Pevsner’s idea for a topographic series of guides to England, with descriptions of buildings and works of art, was inspired by Georg Denio’s ‘Handbuch der Deutschen Kunstdenkmaler’ (a catalogue of significant German buildings and monuments). He first suggested the idea for the series to Cambridge University Press in 1939 but his proposal was rejected. In the summer of 1945, after having lunch with Allen Lane (the director of Penguin) at Lane’s house on the banks of the River Colne in Middlesex, he raised the idea with his host along with a proposal for a series that would be a detailed survey of European art*. Allen Lane was enthusiastic about both ideas and within a few weeks a deal was agreed and work began on what was to be the Buildings of England series. Pevsner’s contract stated that he was to produce the first volume in the series before 20 July 1950 and he was to devote his whole time to the project, subject to academic engagements of which the publisher was to be notified. The intention was that the whole series would be completed by the mid-1960s and that it would comprise 40 volumes (in fact, the final volume was published in 1974 and there were 46 volumes in total). He was to be given royalties of 10% (until that point he had a annual salary of £900 pa), however, he had to pay for his own secretary and for a significant part of his travel costs.
Pevsner’s approach was a formal, systematic one, with little evaluation or evocation of place. This was in part owing to his style of writing and was in contrast to the more personal approach of the Shell Guides. The guides were were to be pocket-sized and space was limited so no maps of towns or plans of buildings were included.

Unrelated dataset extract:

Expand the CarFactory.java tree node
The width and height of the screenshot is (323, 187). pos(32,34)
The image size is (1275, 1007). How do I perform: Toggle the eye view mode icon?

Pevsner was more interested in placing buildings within a broader English context rather than within a local or regional context. The guides were not comprehensive and what was included, as Pevsner himself admitted, was in part dictated by his own tastes. For example, he disliked Art Deco and many fine cinemas were not included. But on the other hand, Pevsner happily included trees which were notable owing to their age, girth and height and other peculiarities that he encountered. As the guides have been revised omissions have been remedied.
Researching the guides
Pevsner began work on the series in the autumn of 1945 and he would have embarked on his first trip the following year, probably around Middlesex (the county he lived closest to, as he lived in Hampstead).

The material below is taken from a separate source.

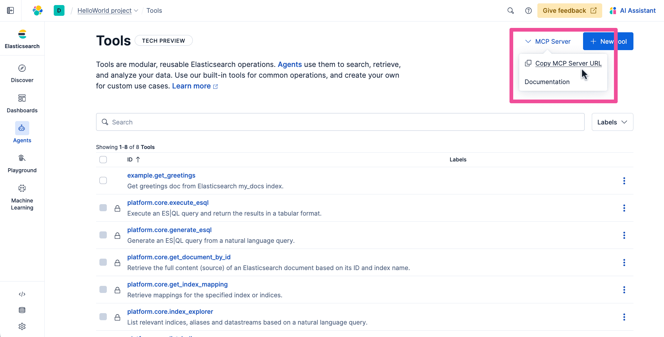The height and width of the screenshot is (337, 664).
Task: Toggle the side navigation collapse icon
Action: click(10, 11)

Once a county was chosen Pevsner would appoint a couple of research assistants. His researchers’ first task was to prepare a bibliography of useful works such as standard works on a particular period. The Ministry of Housing produced a list of buildings of historical and architectural importance which Pevsner used as well as looking at the relevant Kelly’s Trade Directories for topography and parish churches and major public buildings. For more detail of historical and archaeological information he used the card index at the Society of Antiquaries. Periodicals such as the Builder, Architectural Review and Architects’ Journal provided material as did the RIBA Drawings Collection. He didn’t use local historians as he wanted the guides to have a uniform voice, but he did get local historians to check the written drafts for factual errors.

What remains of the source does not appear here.